Many who were once prominent in Republican politics and policy-making now are genuinely saddened by what is happening inside their party. Among them is the respected longtime former Senate Foreign Relations Committee Chairman Richard Lugar (R-Ind.), now head of The Lugar Center, a Washington-based forum that focuses on debating and resolving global issues.

“It’s unlikely that such a thing would have occurred during the tenure of Howard Baker or Bob Dole as Senate majority leaders,” Lugar told me. “They wouldn’t have signed such a letter. And they would have understood it was inappropriate to be … soliciting the members of the party to sign on to it.” Lugar, who was defeated by a tea party-supported challenger in 2012, noted that many of his former colleagues in the Senate no doubt felt they might face intra-party challenges if they declined to sign on to the letter.

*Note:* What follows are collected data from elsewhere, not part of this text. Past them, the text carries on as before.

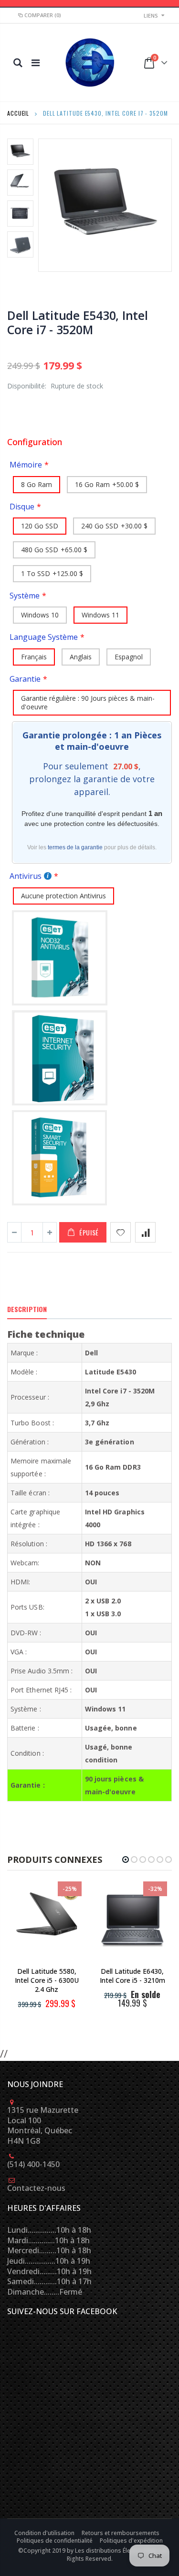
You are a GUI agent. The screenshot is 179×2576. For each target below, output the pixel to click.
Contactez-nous (36, 2188)
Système (25, 595)
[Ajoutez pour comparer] (145, 1232)
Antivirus (26, 876)
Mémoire (26, 464)
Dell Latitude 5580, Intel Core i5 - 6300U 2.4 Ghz (47, 1980)
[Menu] (36, 62)
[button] (125, 1859)
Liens (151, 15)
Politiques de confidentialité (55, 2540)
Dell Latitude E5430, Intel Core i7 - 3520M (77, 322)
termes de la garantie (75, 847)
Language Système (44, 637)
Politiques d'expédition (131, 2540)
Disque (22, 506)
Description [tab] (27, 1309)
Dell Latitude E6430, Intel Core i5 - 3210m (132, 1976)
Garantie (25, 679)
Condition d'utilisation (45, 2533)
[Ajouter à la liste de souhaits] (120, 1232)
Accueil (18, 113)
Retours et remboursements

Lugar was pleased to note that one of the seven Republicans who declined to sign the letter was the current Senate Foreign Relations Chairman Bob Corker (R-Tenn). Corker has been working to forge bipartisan support for an arrangement in which Congress would debate and vote on whatever multinational Iranian nuclear pact arises from the negotiations now underway.

And this brings us to the point where the Obama White House is wrong and the congressional Republicans are right: Congress needs to have a role in finalizing whatever agreement emerges to monitor and limit Iran’s nuclear bomb-making aspirations. That is where the American people can best be informed about the provisions for unannounced United Nations nuclear inspections and monitoring, rules for easing or increasing economic sanctions on Iran, and so on.

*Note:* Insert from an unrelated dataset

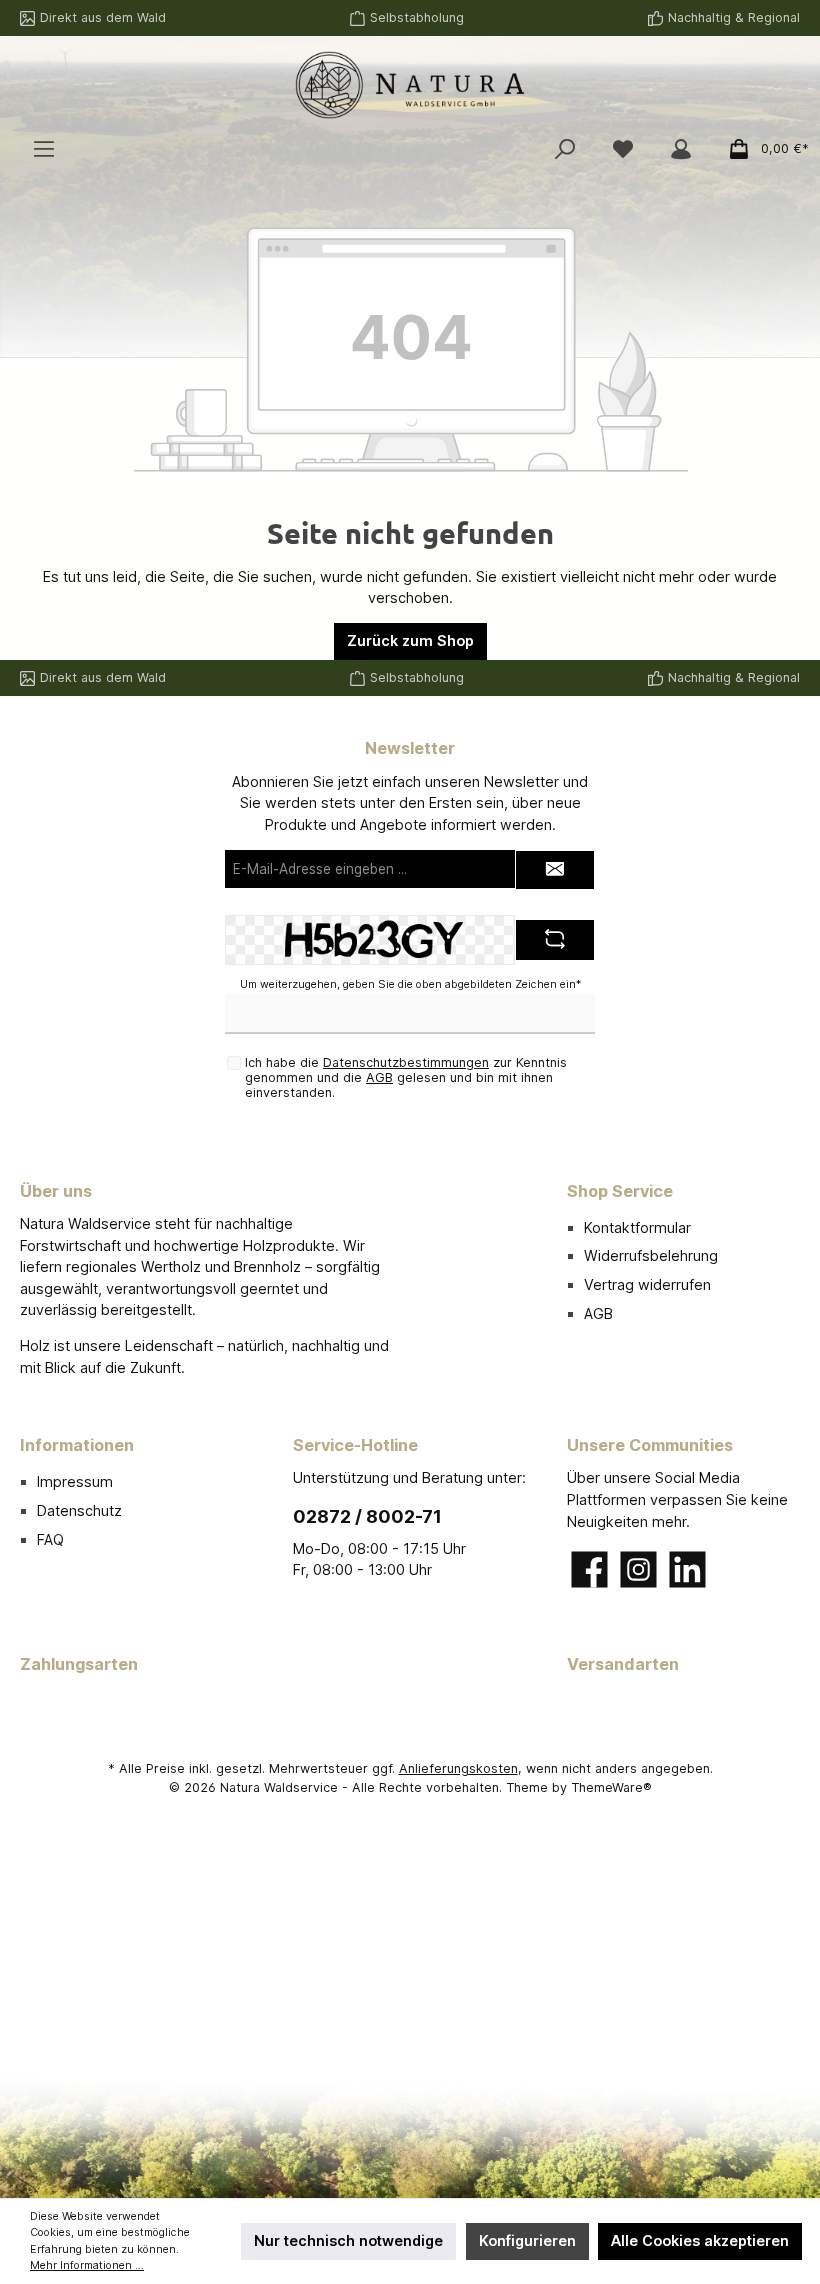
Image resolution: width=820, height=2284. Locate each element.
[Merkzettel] (623, 149)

So far, Obama’s congressional critics have been vociferous and borderline apoplectic in opposing the nuclear pact now being negotiated — without recognizing that they also are not fully informed about the true pluses and minuses of what is being considered. “There’s no way for an outsider … to know how close we are to a deal that includes program verification,” Lugar said. That’s why Congress must play a key role in examining the details and informing the American public so that we all can make an informed judgment on whether or not it’s a good deal.

After a series of misstatements and missteps in global security, global leaders and the American people aren’t comfortable accepting White House assurances on blind faith and trust. We all remember when Obama famously drew his red line around Syria’s chemical weapons (he must have used disappearing ink).

It is because we cannot trust that we must always verify. Especially when it comes to what international nuclear inspectors can tell us is happening inside Iran’s nuclear installations.

That’s why, now more than ever, we must remain vigilant. This is no time to allow our global security to be undercut by uninformed GOP vigilantes.